Beppe Navello homme de théâtre amène et lettré, croit avec force au brassage entre les nations, les arts et les peuples. Cette nouvelle édition 2016 n’a pas démenti sa volonté de métisser, dans ces lieux historiques, des créations innovantes, dans le regard contemporain des artistes, exprimant leur discipline en passant de l’intérieur à l’extérieur des demeures royales de Turino, Agliè, Racconigi, Rivoli, Stupinigi et Venaria Reale. Toutes classées au patrimoine de l’Humanité.
Voici donc un compte rendu de trois jours passés dans ces merveilleuses demeures royales
PICASSO PARADE
Dans le cadre unique et baroque du Palazzo Madama de Turin, (où l’ostentation était admise dans la première moitié du XVIII siècle), une famille de saltimbanques, au sortir d’un tableau de Picasso (1881-1973), danse, jongle et nous montre sa dextérité. Ce tableau vivant, mit en scène par Nicola Fano, redonne de la vie à ce lieu hautement historique, dans une agréable chorégraphie de Paolo Mohovich. Mais le texte, sur les mémoires et les poésies de Picasso, fait hiatus entre les corps libres et agiles des interprètes et le jeu théâtral proposé.

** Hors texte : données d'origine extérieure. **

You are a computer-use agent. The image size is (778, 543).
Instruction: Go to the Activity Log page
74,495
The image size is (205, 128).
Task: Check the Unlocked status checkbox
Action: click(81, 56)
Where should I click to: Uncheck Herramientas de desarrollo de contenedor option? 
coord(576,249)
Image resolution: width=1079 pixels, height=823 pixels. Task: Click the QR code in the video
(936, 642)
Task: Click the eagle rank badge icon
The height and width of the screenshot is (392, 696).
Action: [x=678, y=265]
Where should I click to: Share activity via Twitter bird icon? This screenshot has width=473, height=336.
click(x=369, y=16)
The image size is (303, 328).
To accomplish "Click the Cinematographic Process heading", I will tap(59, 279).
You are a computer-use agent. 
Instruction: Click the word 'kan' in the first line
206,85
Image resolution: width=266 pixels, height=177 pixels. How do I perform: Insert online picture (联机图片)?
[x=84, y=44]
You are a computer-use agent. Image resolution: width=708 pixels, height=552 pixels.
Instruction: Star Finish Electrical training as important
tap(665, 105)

Là où le visuel suffit et donne matière à théâtre, la logorrhée du personnage parlant semble parasite dans la structure dansée. Partant du tableau de Picasso « famille de saltimbanques », nous aurions pu imaginer « l’élégie des saltimbanques » la cinquième de Rainer Maria Rilke (1875-1926) qui semblerait mieux adaptée. Mais la vision dansée de ce spectacle, nous a suffisamment comblés pour que nous donnions licence à ce hiatus sans grande gravité.
BODIES IN URBAN SPACES
Nous voici maintenant dans les espaces du trésorier du parc à Turin. Ce site (parc la tesoriera) inaugure une première présence du Teatro a Corte dans un jardin public. Quelle bonne idée ! De plus la journée est habillée d’un soleil bienveillant.

Willi Dorner, avec un groupe du cru, surprend le public du parc venu danser ou pique-niquer à l’ombre d’arbres centenaires et les implique dans un nouveau regard de leur habituel jardin. Un banc, une fontaine, un arbre, des murs, portes ou fenêtres donne à voir une quatrième dimension et casse avec la monotonie d’une vue trop prenable. Alors des petits êtres de couleurs vives se blottissent, se lovent, se coincent dans les moindres recoins du parc et de la ville, pour la plus grande joie des spectateurs accidentels.
LE CHAS DU VIOLON / EVOHÉ
Au Palais de chasse de Stupinigi, nulles proies ni chasseurs. Le cerf symbole du palais s’est fait funambule. Déjà invité avec Tarina et Hautes Pointures par Teatro a Corte, Les Colporteurs, compagnie de fildeféristes, reviennent au festival avec deux spectacles : Le chas du violon et Evohé.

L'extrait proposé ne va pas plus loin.